De VU beslist of de CVP ook in Vlaanderen in de oppositie verzeilt. Maar dat is net erg riskant voor de VU zelf.

Een begeerde bruid. Zo omschreef Bert Anciaux de positie van de VU-ID21 na afloop van de verkiezingen. De alliantie was er op 13 juni minder op vooruitgegaan dan ze zelf had gehoopt, maar ze was wel zo goed als onmisbaar geworden voor de vorming van een Vlaamse regering. De VU zat op de wip: zowel een paarse (VLD-SP-Agalev) als een rooms-blauwe regering zou zonder haar niet over een meerderheid in het Vlaams parlement beschikken.

Op het eerste gezicht is dat een gedroomde situatie om de VU-strijdpunten – bestuurlijke vernieuwing en verdere staatshervorming – hoog op de politieke agenda te plaatsen. Maar eens de onderhandelingen over een Vlaamse vierpartijenregering (VLD, SP, Agalev en VU) begonnen waren, ging dat niet zo gemakkelijk.

“Vanaf de eerste dag legde de VU communautair zout op elke slak”, zegt een toponderhandelaar van een andere partij. De VU vond evenwel weinig gehoor. Het was al knap lastig om de vier partners met hun uiteenlopende programma’s op “gewone”, niet communautair geladen dossiers op één lijn te krijgen.

Een nieuw rondje staatshervorming was bovendien een van de laatste zorgen van de federale onderhandelaars (socialisten, liberalen en groenen). De Franstalige partijen hadden begin dit jaar de resoluties voor meer Vlaamse autonomie van de commissie Staatshervorming van het Vlaams parlement eensgezind en fel afgewezen. De VU’er Johan Sauwens had die commissie voorgezeten.

Het partijbureau van de Volksunie zag de donderwolk hangen en vreesde voor een heruitzending van de Vlaamse retoriek à la Luc Van den Brande (CVP-SP). De minister-president sprak de jongste jaren geregeld gezwollen taal over meer Vlaamse autonomie, maar vanuit dezelfde Vlaamse CVP vertrokken er andere signalen naar de federale regering van Jean-Luc Dehaene (CVP), die Van den Brande vervolgens in de woestijn liet prediken.
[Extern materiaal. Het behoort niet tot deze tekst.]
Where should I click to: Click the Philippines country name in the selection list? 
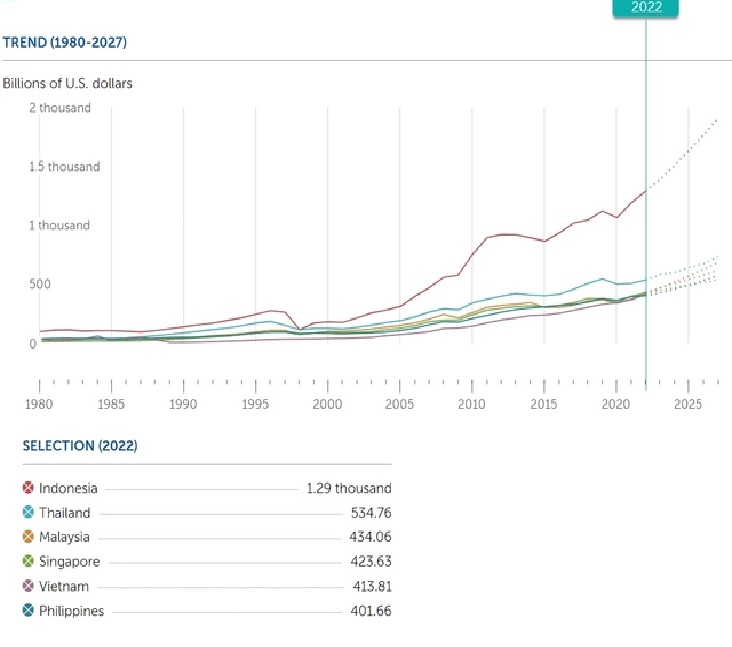[x=71, y=611]
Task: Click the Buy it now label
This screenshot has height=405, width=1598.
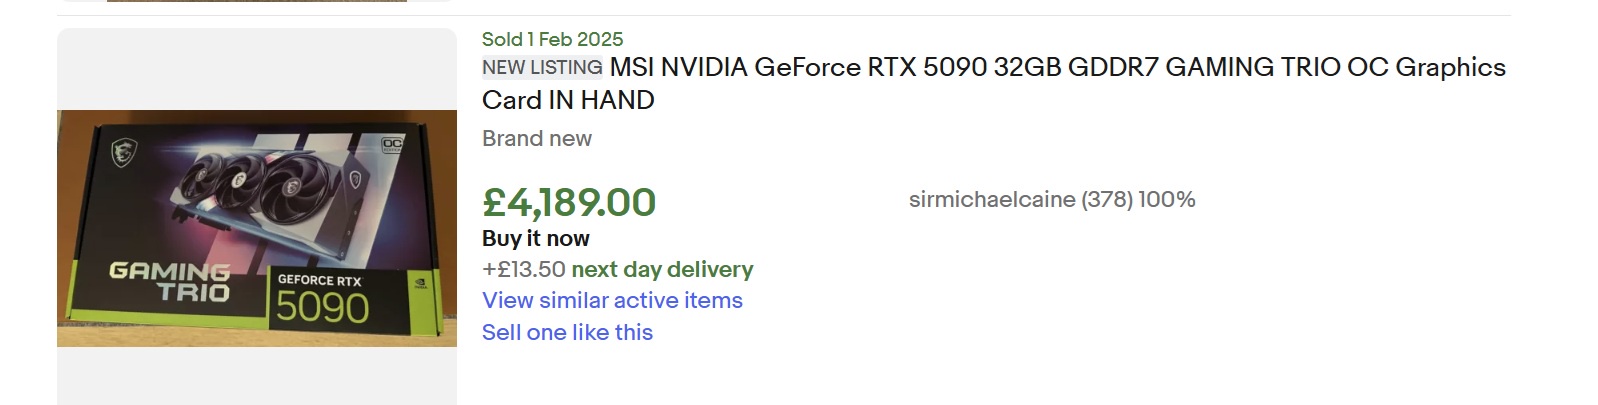Action: click(x=536, y=238)
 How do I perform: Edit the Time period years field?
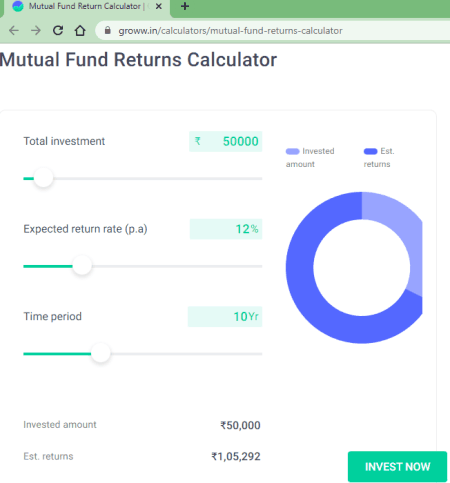pos(225,316)
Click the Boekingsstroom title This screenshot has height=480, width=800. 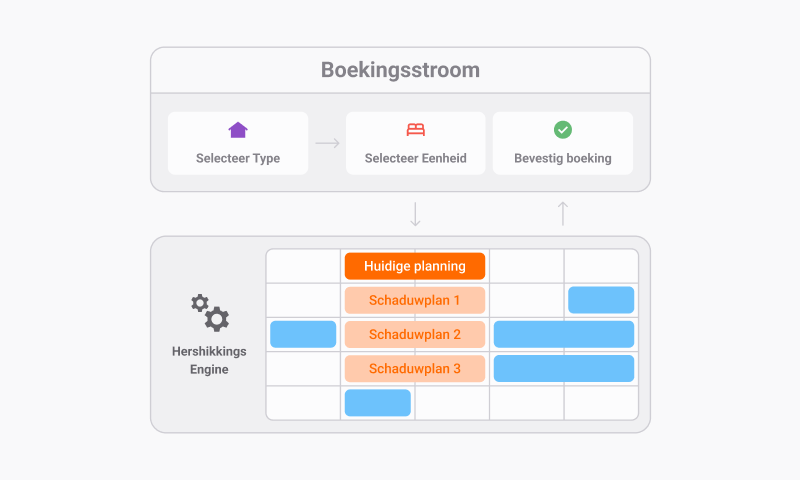[x=400, y=70]
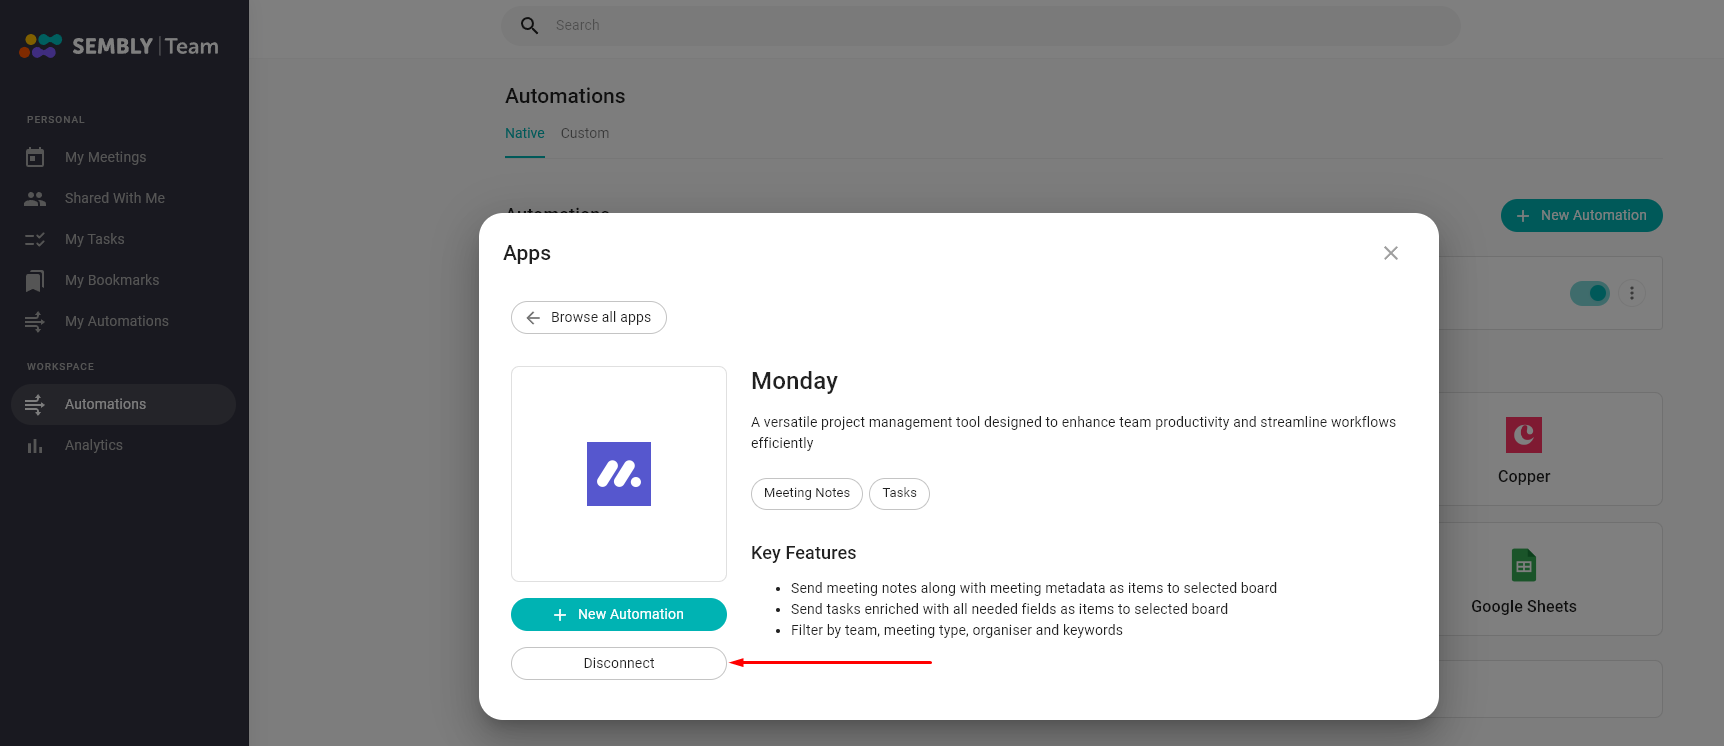The width and height of the screenshot is (1724, 746).
Task: Open the three-dot automation options menu
Action: (x=1632, y=293)
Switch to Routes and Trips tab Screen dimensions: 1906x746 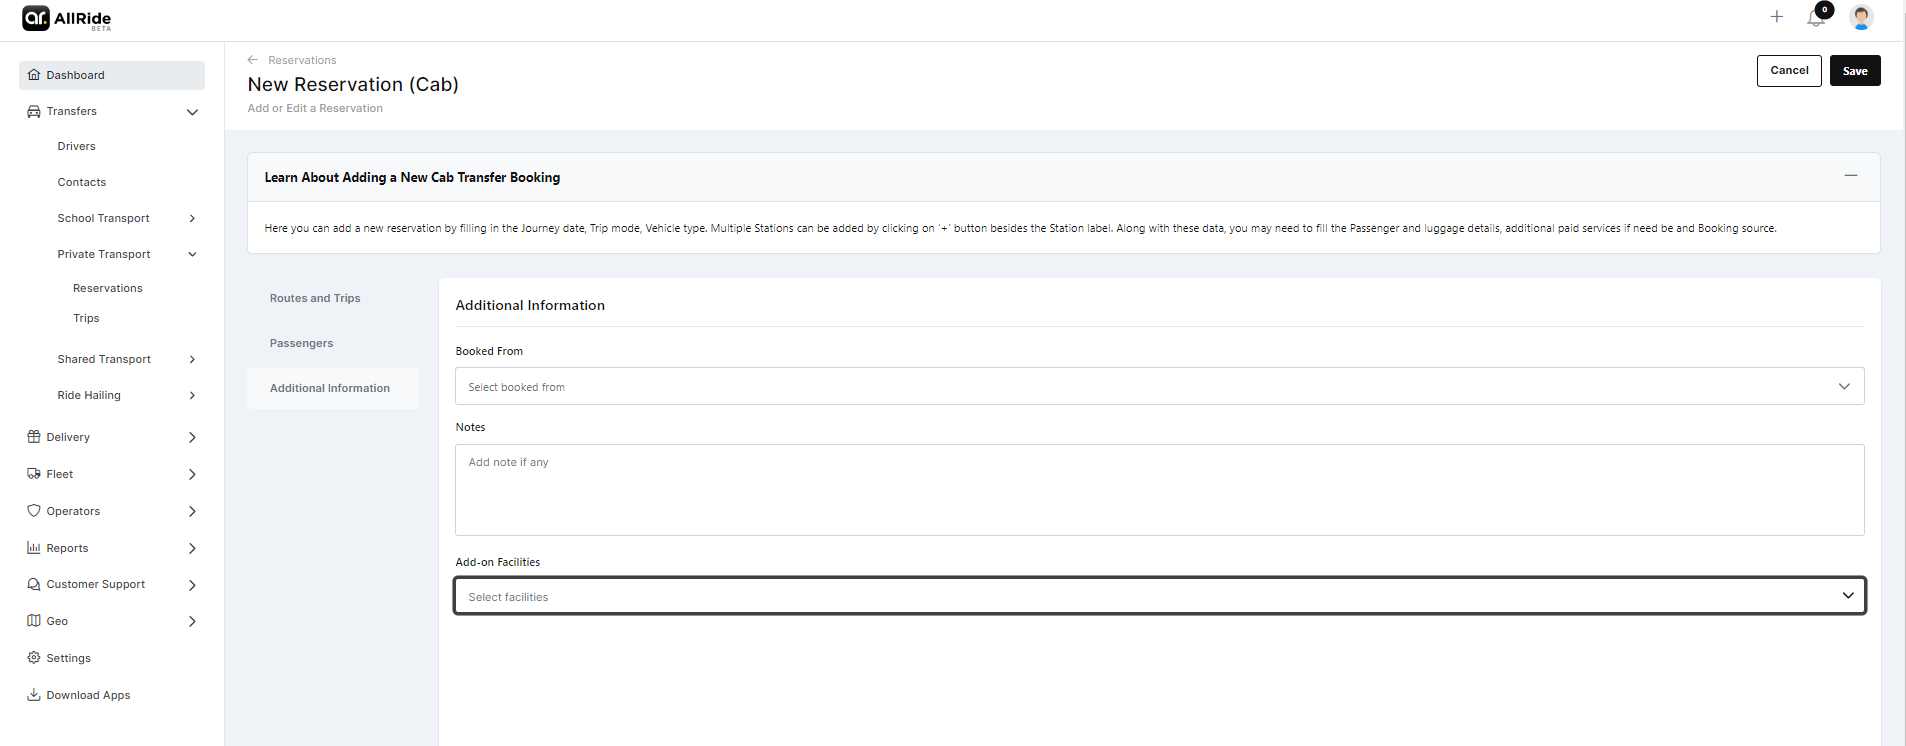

Het VU-partijbureau besloot daarom op 21 juni: “Het kan niet dat de partners op Vlaams niveau de resoluties van het Vlaams parlement zouden opnemen en zich op federaal niveau anders zouden gedragen.” VU-voorzitter Patrik Vankrunkelsven lanceerde daarop een zacht ultimatum. De VU wilde wel in een Vlaamse regering, maar dan moesten de drie regeringspartners de Vlaams-nationalisten het uitzicht bieden op meer Vlaamse autonomie.

Geen eenvoudig verzoek, vooral omdat de VU eind jaren tachtig door socialisten en christen-democraten eindeloos aan het lijntje werd gehouden over de derde fase van de staatshervorming. De VU zat toen wel in de Belgische regering en kon ook daar de zaak niet forceren. Deze keer maakt de VU geen deel uit van de Belgische regering, maar is ze wel onmisbaar voor het Vlaamse kabinet. Bijgevolg moeten andere partijen de VU-wensen op federaal niveau in vervulling laten gaan. De paarse partners (VLD, SP, Agalev) zetelen straks immers in de Belgische regering, die beslist over de verdere defederalisering van de staat.
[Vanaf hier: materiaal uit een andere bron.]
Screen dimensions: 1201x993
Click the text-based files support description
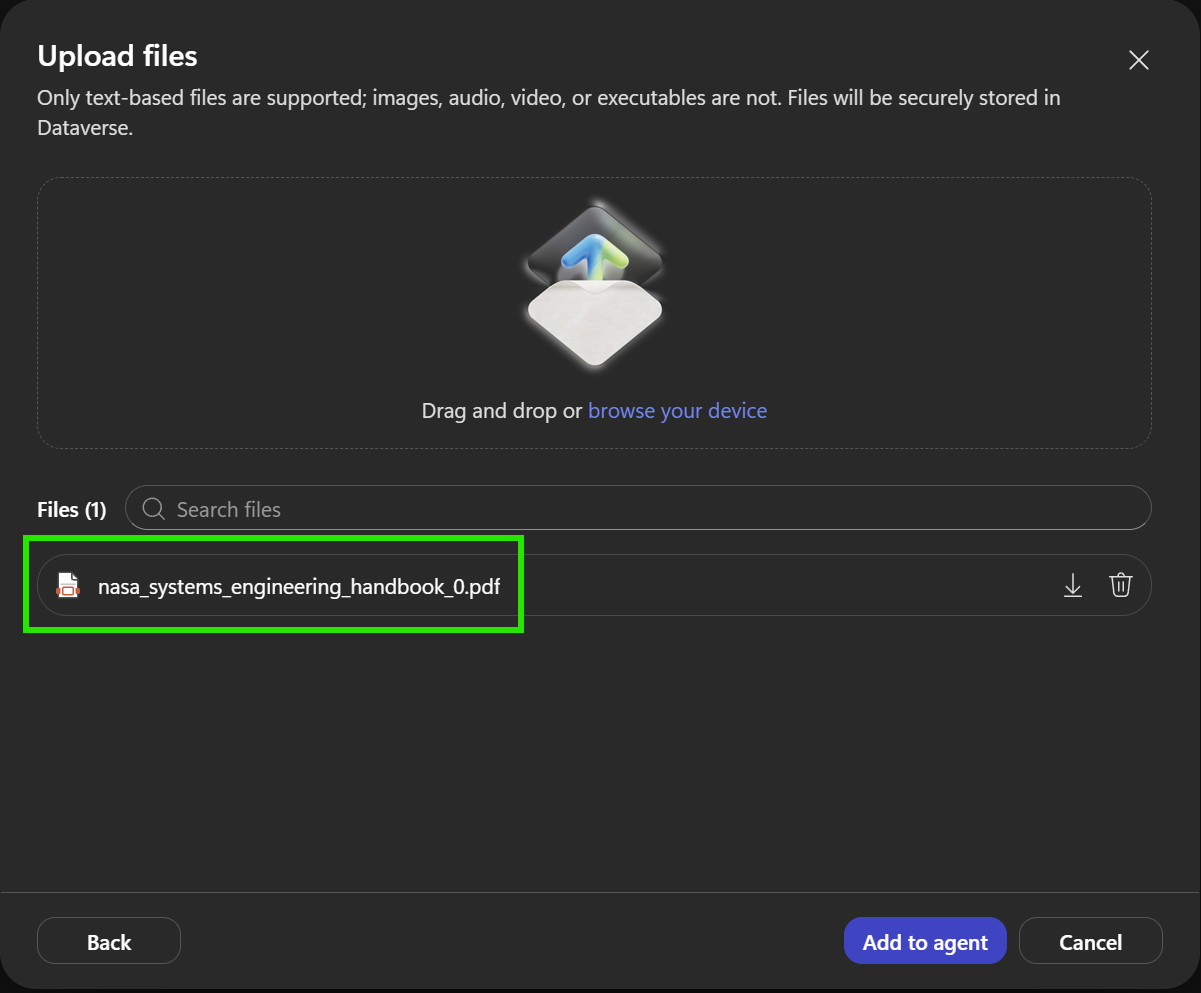(x=549, y=113)
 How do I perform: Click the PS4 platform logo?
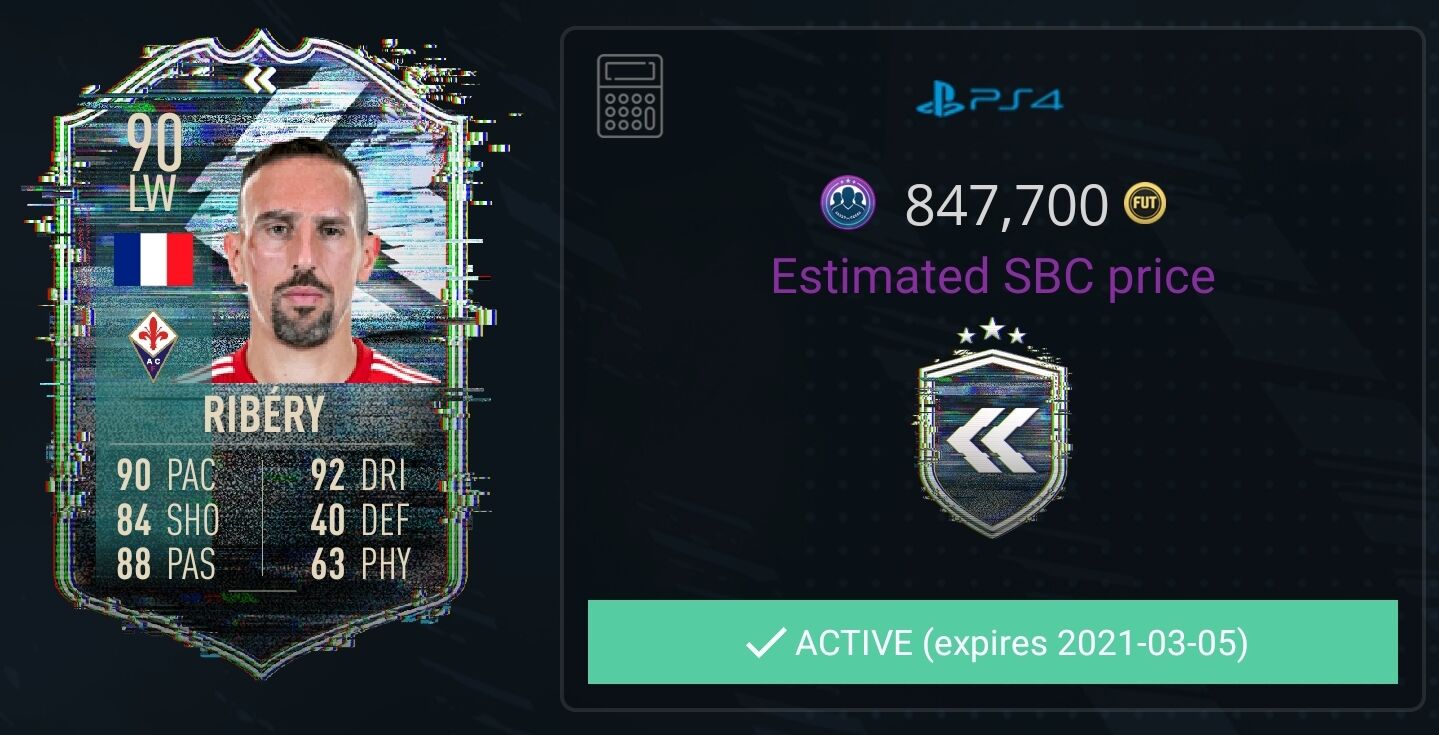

De marges voor een nieuwe ronde in de staatshervorming zijn bovendien smaller dan de VU had gehoopt, omdat de vorige rooms-rode regering weigerde communautair gevoelige artikelen van de grondwet in herziening te stellen. De CVP beriep zich toen op grondwetspecialist André Alen (katholieke universiteit Leuven), die zegt dat veel bevoegdheden met een bijzondere meerderheid kunnen worden overgedragen. De VU neemt dat argument nu over, noodgedwongen.

ALS KOOPLUI OP DE MARKT

“De eerste dag van de onderhandelingen maakten we duidelijk dat het communautaire dossier voor ons belangrijk is”, zegt Patrik Vankrunkelsven. “Wij willen niet voor het plezier een rondje staatshervorming draaien. Onze analyse is dat, bijvoorbeeld, de versnippering van de bevoegdheden of het ontbreken van fiscale autonomie een efficiënt bestuur in de weg staan. De eis tot een staatshervorming sluit dus naadloos aan bij het streven naar een beter bestuur dat in de regeringsonderhandelingen de rode draad was van formateur Guy Verhofstadt (VLD).”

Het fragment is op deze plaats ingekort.